The `Higgs' Amplitude Mode at the Two-Dimensional Superfluid-Mott Insulator Transition

TL;DR

This paper reports the experimental observation of a Higgs amplitude mode in a two-dimensional superfluid near the Mott insulator transition, confirming theoretical predictions about its existence and behavior in low-dimensional quantum systems.

Contribution

First experimental identification of a Higgs mode in a 2D superfluid close to a quantum critical point, using ultracold atoms and spectral response measurements.

Findings

Higgs mode softens approaching the quantum critical point

Mode is clearly distinguishable from Nambu-Goldstone modes

System described by an effective relativistic field theory

Abstract

Spontaneous symmetry breaking plays a key role in our understanding of nature.
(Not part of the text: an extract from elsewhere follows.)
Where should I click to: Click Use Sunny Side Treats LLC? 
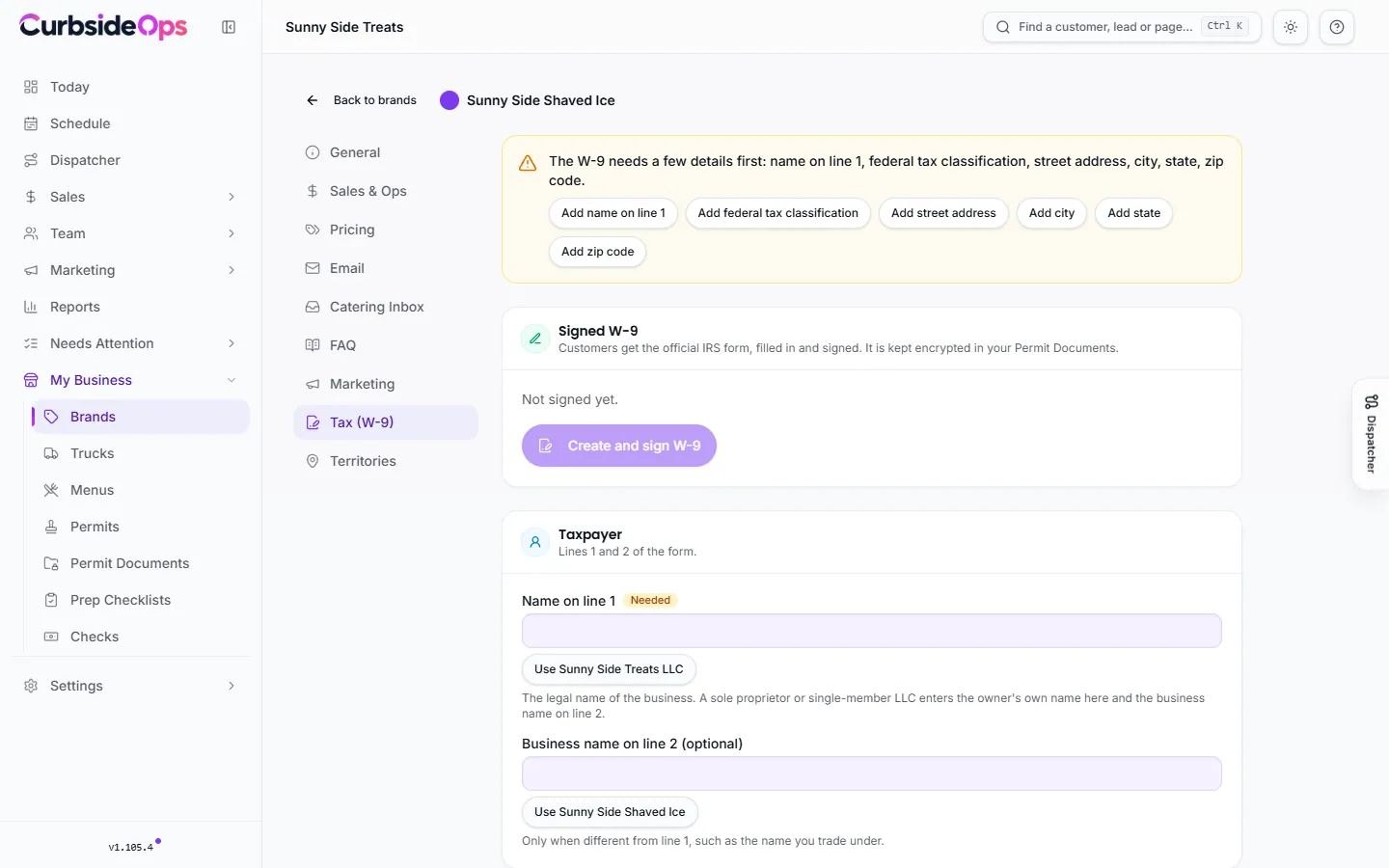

In a relativistic field theory, a broken continuous symmetry leads to the emergence of two types of fundamental excitations: massless Nambu-Goldstone modes and a massive `Higgs' amplitude mode. An excitation of Higgs type is of crucial importance in the standard model of elementary particles and also appears as a fundamental collective mode in quantum many-body systems. Whether such a mode exists in low-dimensional systems as a resonance-like feature or becomes over-damped through coupling to Nambu-Goldstone modes has been a subject of theoretical debate. Here we reveal and study a Higgs mode in a two-dimensional neutral superfluid close to the transition to a Mott insulating phase. We unambiguously identify the mode by observing the expected softening of the onset of spectral response when approaching the quantum critical point. In this regime, our system is described by an effective relativistic field theory with a two-component quantum-field, constituting a minimal model for spontaneous breaking of a continuous symmetry. Additionally, all microscopic parameters of our system are known from first principles and the resolution of our measurement allows us to detect excited states of the many-body system at the level of individual quasiparticles. This allows for an in-depth study of Higgs excitations, which also addresses the consequences of reduced dimensionality and confinement of the system. Our work constitutes a first step in exploring emergent relativistic models with ultracold atomic gases.